Spitakavor Monastery (Armenian: Սպիտակավոր վանք), is a 14th-century Armenian monastic complex, 7 kilometres (4.3 mi) north of Vernashen village,[1] near the town of Yeghegnadzor of Vayots Dzor Province, Armenia.

Geography[edit]

The Spitakavor Monastery is located on the slopes of Teksar mountain of the Vayots Dzor Province. The terrain is difficult, but the monastery can be reached on foot or with an all-terrain vehicle. It is about 8.4 kilometres (5.2 mi) from the University of Gladzor's Museum and Tanahat Monastery and about 6 kilometres (3.7 mi) to the Proshaberd fortress.[2]

Monastery and church[edit]

Behind fortified walls lies buildings of white shaved (felsite, including the monastery, church, a bell-tower and vestibule.[1][3]

Its main monument is the Spitakavor Church of the Holy Mother of God (Spitakavor Church of Surp Astvatsatsin). Due to the number of springtime flowers that surround the monastery, it is sometimes called Tsaghkavank (the Monastery of Flowers) by the villagers of Vernashen.[1] An image, described as "a remarkable example of mid-century Armenian sculpture" of Mary (mother of Jesus), is chiseled into the headstone of the church's entrance. Other interesting artistic works included a sculpture of Jesus with his disciples and a relief of Eachi and his son.[1] The History Museum of Armenia in Yerevan now holds a wall hanging that depicts Prince Hasan. The relief of the prince and his father is at the Hermitage Museum in Saint Petersburg, Russia.[3]

Although the monastery is small and somewhat remote, it has been described as follows:

The monastery seems to be isolated from the entire world, and seems to be in the divine green surrounding where the human hand has yet not touched. Saying the harmony of the monastery and the nature around it is beautiful is not enough; “breathtakingly beautiful” this is how it should be described.[3]

History[edit]

The 14th-century Spitakavor Monastery was built by two princes from the Proshian dynasty[1][3] during the Zakarid Armenia period.[4] The construction of the church began by Prince Eachi (died in 1318) and completed in 1321 by his son Prince Amir Hasan II.[1][3] Between 1321 and 1330, the narthex was built, and in 1330 Hovhannes Proshian and his wife, Tadzna, added a three-story bell-tower to the western wall of narthex.[1][5]

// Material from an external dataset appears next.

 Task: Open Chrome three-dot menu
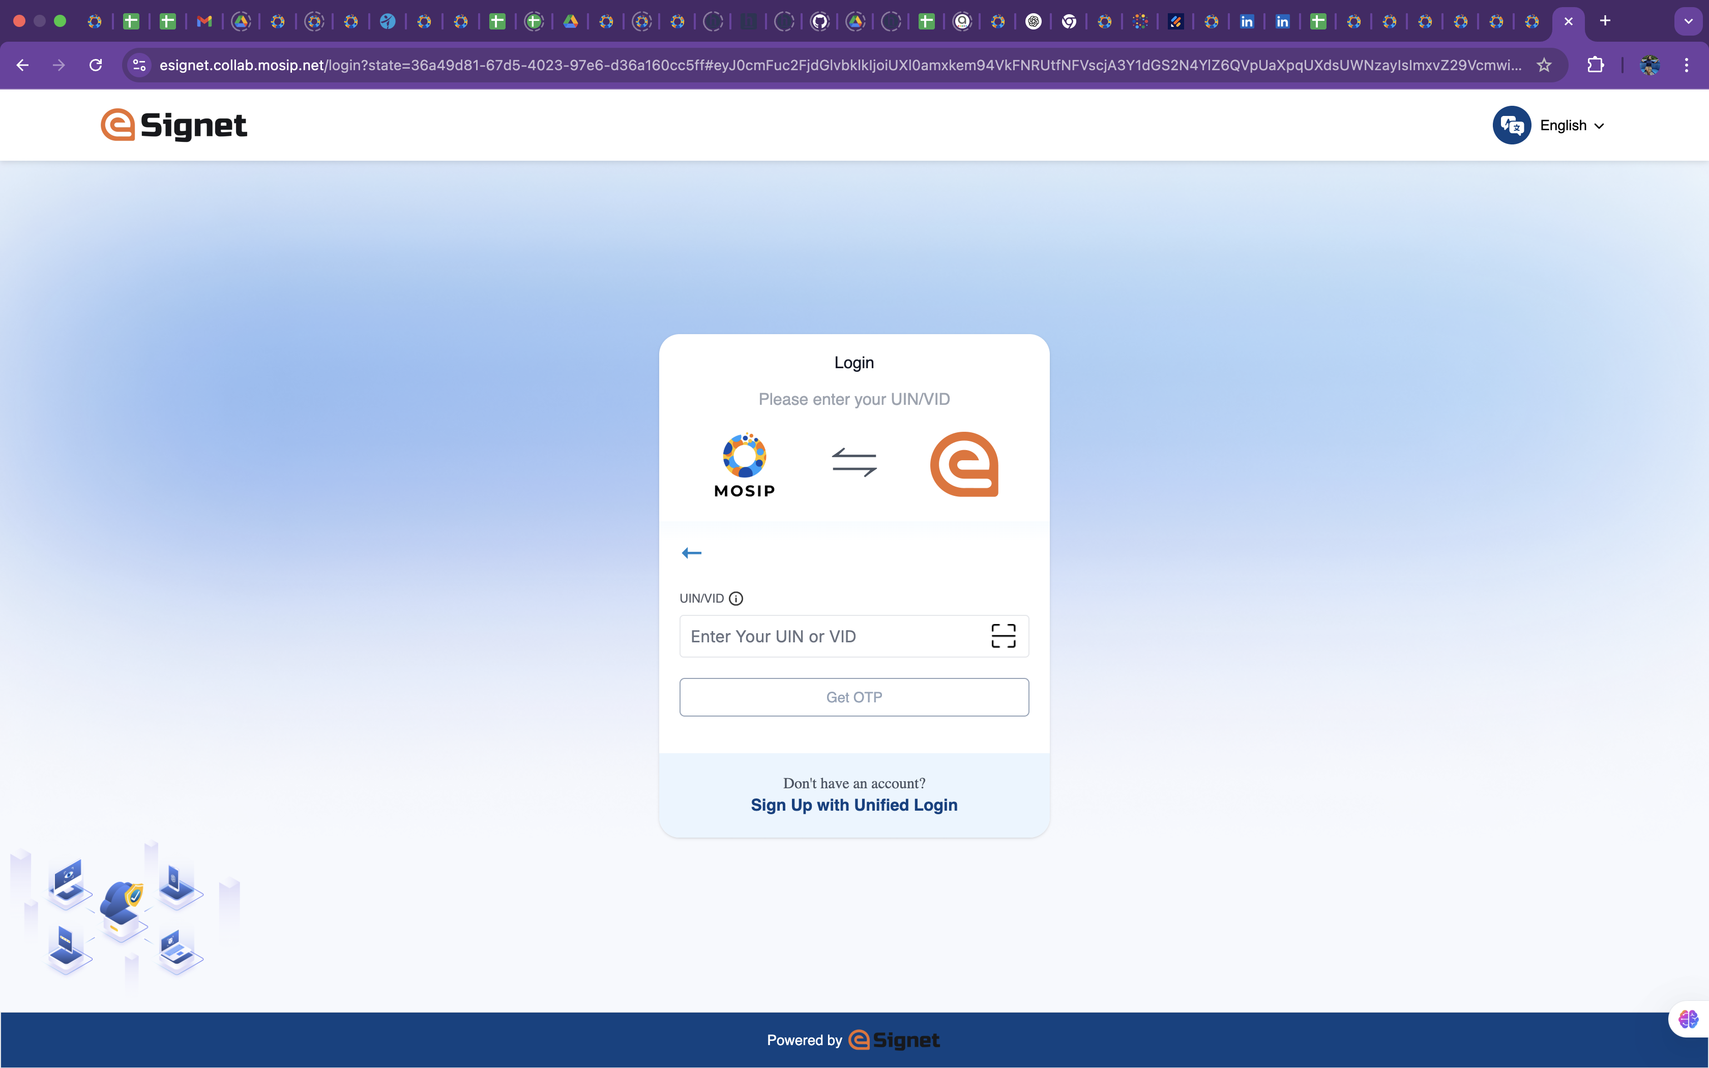(x=1686, y=65)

The monastery became an "important cultural, educational and spiritual center" under the guidance of Father Superior and Phililogist Vardapet Avagter.[3][5][nb 1]

There were two other monasteries in the area, Tanade and St. Khach monasteries, and the three used fire signals to communicate in "ancient times".[1] The monastery was attacked in the 14th century by Lenk Timur whose armies destroyed its walls and narthex, known in Armenia as gavit.[3] In the 14th[5] or 15th century,[3] after the fall of the Mongols, Ak-Koyunlu and Kara Koyunlu tribes attacked and "devastated" the region, including the monastery[3][5] church gavit, monastery defense walls, and service building. Without restoration of the destroyed buildings and walls, the church[5] of the monastery stood until the Persian-Ottoman War when in 1604 thousands of Armenians were forcibly resettled under Shah Abbas.[3][5]

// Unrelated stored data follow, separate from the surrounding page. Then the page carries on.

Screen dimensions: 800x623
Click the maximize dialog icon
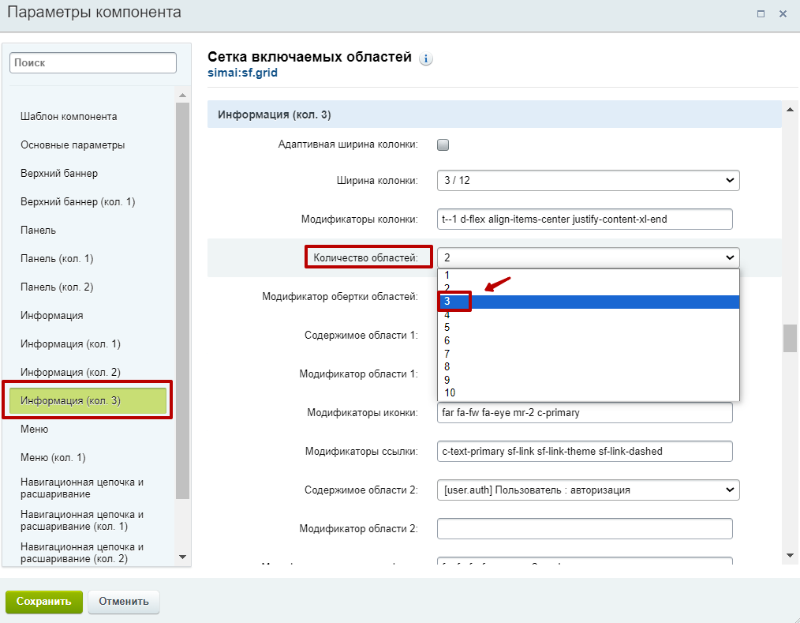pos(761,13)
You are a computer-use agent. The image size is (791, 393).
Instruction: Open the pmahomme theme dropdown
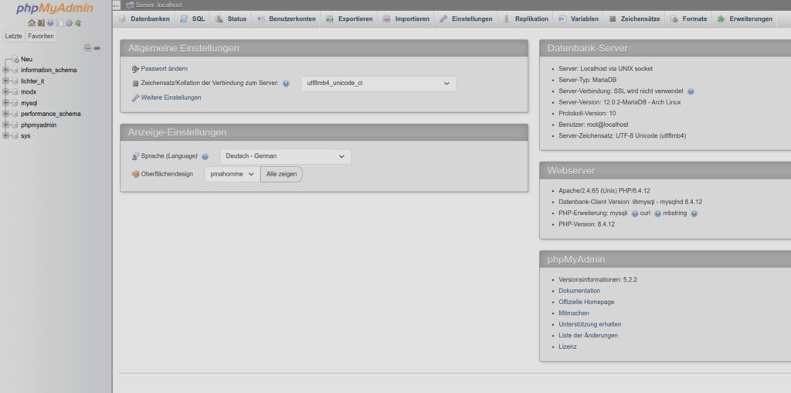tap(231, 175)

The church and the remains of the monastery remain. Information panels in Armenian, Russian, Italian, French and English were installed for visitors.[5]

Garegin Nzhdeh[edit]

The remains of the Armenian military leader and political thinker Garegin Nzhdeh were secretly buried in the yard of Spitakavor Monastery on 9 May 1987[6][7] or in 1983. He had died in a Soviet prison in 1955.[7] Annually on June 17 Armenians across the world conduct a pilgrimage to the monastery's graveyard.[1]

Gallery[edit]

See also[edit]

Notes[edit]

  1. ^ According to the Armenian Monuments Awareness Project, Spitakavor became an important center after the closing of the University of Gladzor,[5] while it is also theorized that Spikakavor Monastery may have preceded and played a part in the closure in 1340 of the University of Gladzor.[3]

References[edit]

  1. ^ a b c d e f g h i Spitakavor Church. Find Armenia. Retrieved 4 December 2013.
  2. ^ Nicholas Holding (2011). Armenia. Bradt Travel Guides. p. 244. ISBN 978-1-84162-345-0. 
  3. ^ a b c d e f g h i j k "Spitakavor Church". Great Yerevan. Retrieved 5 December 2013. 
  4. ^ Armenien: 3000 Jahre Kultur zwischen Ost und West. Trescher Verlag. 2008. p. 395. ISBN 978-3-89794-126-7. 
  5. ^ a b c d e f g h "Armenian Monument Awareness Project". Spitakavor. Armenian Monuments. Retrieved 5 December 2013. 
  6. ^ Nzhdeh after his death. ArmTimes. Retrieved 4 December 2013. (Armenian)
  7. ^ a b Nicholas Holding (2011). Armenia. Bradt Travel Guides. p. 21. ISBN 978-1-84162-345-0. 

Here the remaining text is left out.